A Working Model for a 'Zero Trust' Security ArchitecturePanel of Experts Offers Implementation Insights
Implementing a "zero trust" architecture for the remote workforce during the COVID-19 pandemic requires secure authentication methods, a role-based access strategy and encryption standards based on micro-segmentation, according to a panel of security experts.
"An effective 'zero trust' strategy needs to deploy a central identity management strategy … and context-based authentication to allow APIs to talk to each other securely," Brijesh Datta, executive vice president and CISO at Reliance Jio, said in a video panel discussion. The panel was part of Information Security Media Group’s recent Cybersecurity Virtual Summit India: “Zero Trust.”
Charanjit Singh Sodhi, executive director and head of IAM at Nomura Wholesale, says another essential element is a role-based access control mechanism. "A very regular reconciliation of the access control process along with the self-recertification and manager recertification process automated in real time for secure user access in a 'zero-trust' model is helpful," he said.
Sridhar Sidhu, senior vice president and head of the enterprise security services group at Wells Fargo, added: "One of the key tenets of a 'zero trust' framework is to assess the risk exposure of the organization, which starts with privileged access."
In this video panel discussion, the three experts address:
- Taking an identity-centric approach to “zero trust”;
- How CASB and Web DLP technologies help manage risk;
- Using artificial intelligence and machine learning to help track user access.
As the executive vice president and CISO at Reliance Jio, Datta manages security for all the company's vertical markets.
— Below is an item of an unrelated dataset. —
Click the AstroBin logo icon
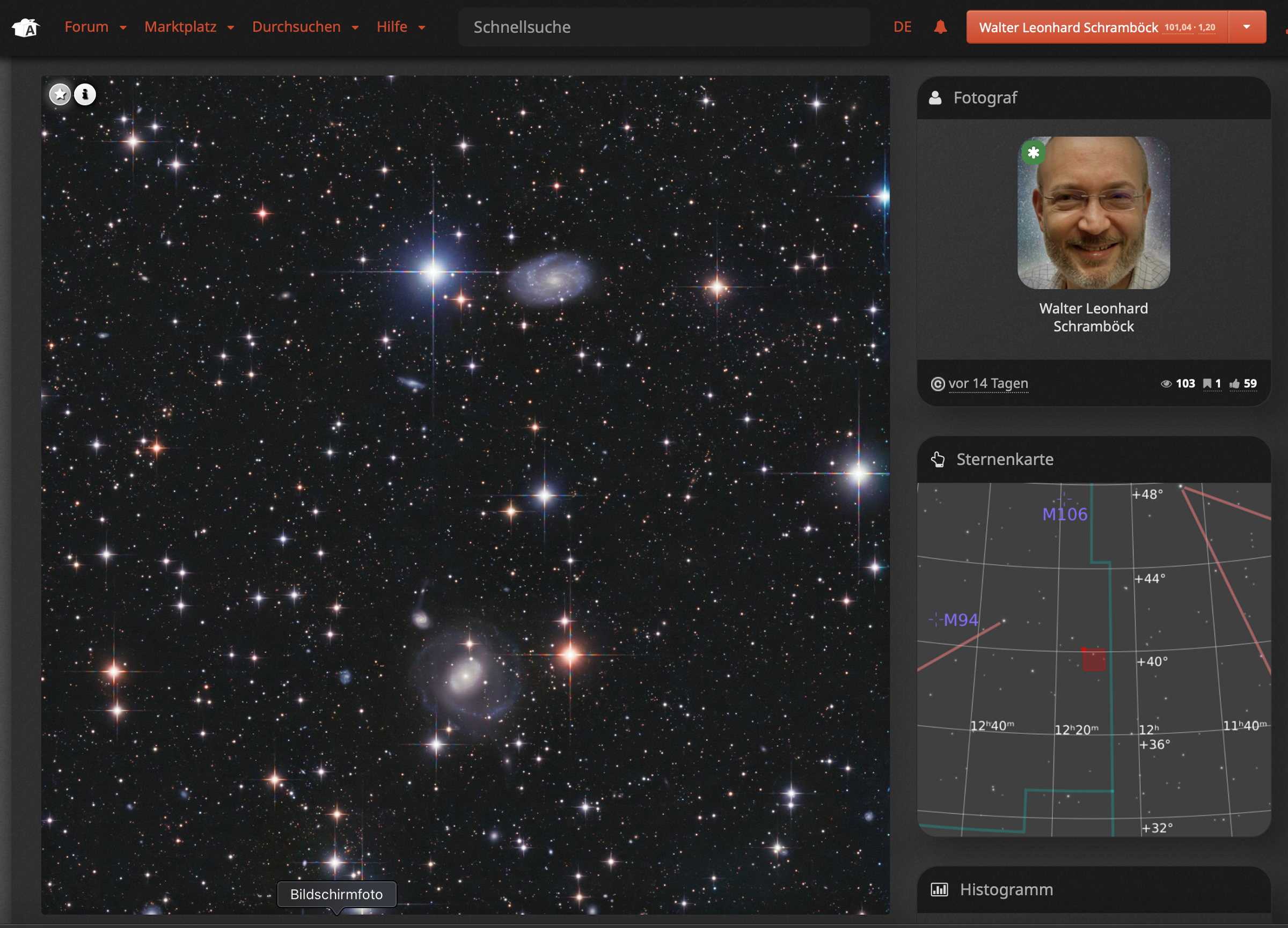Viewport: 1288px width, 928px height. click(x=26, y=27)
Datta has more than 25 years of experience in telecommunications, IT, and information security. He was a former army officer who was instrumental in defining cybersecurity practices for the Indian Army in the late 1990s.
Sodhi is the executive director and the head of identity and access management at Nomura Wholesale. He served as an officer in the Indian Navy, where he was awarded the Chief of Naval Staff Gold Medal and the Sword of Honor. After that, he has worked at SecureSynergy, Fidelity, Airtel and JPMorgan Chase.
Sidhu leads the enterprise information security services function at Wells Fargo Enterprise Global Services - India. He holds certifications in IT risk management and IT governance matters.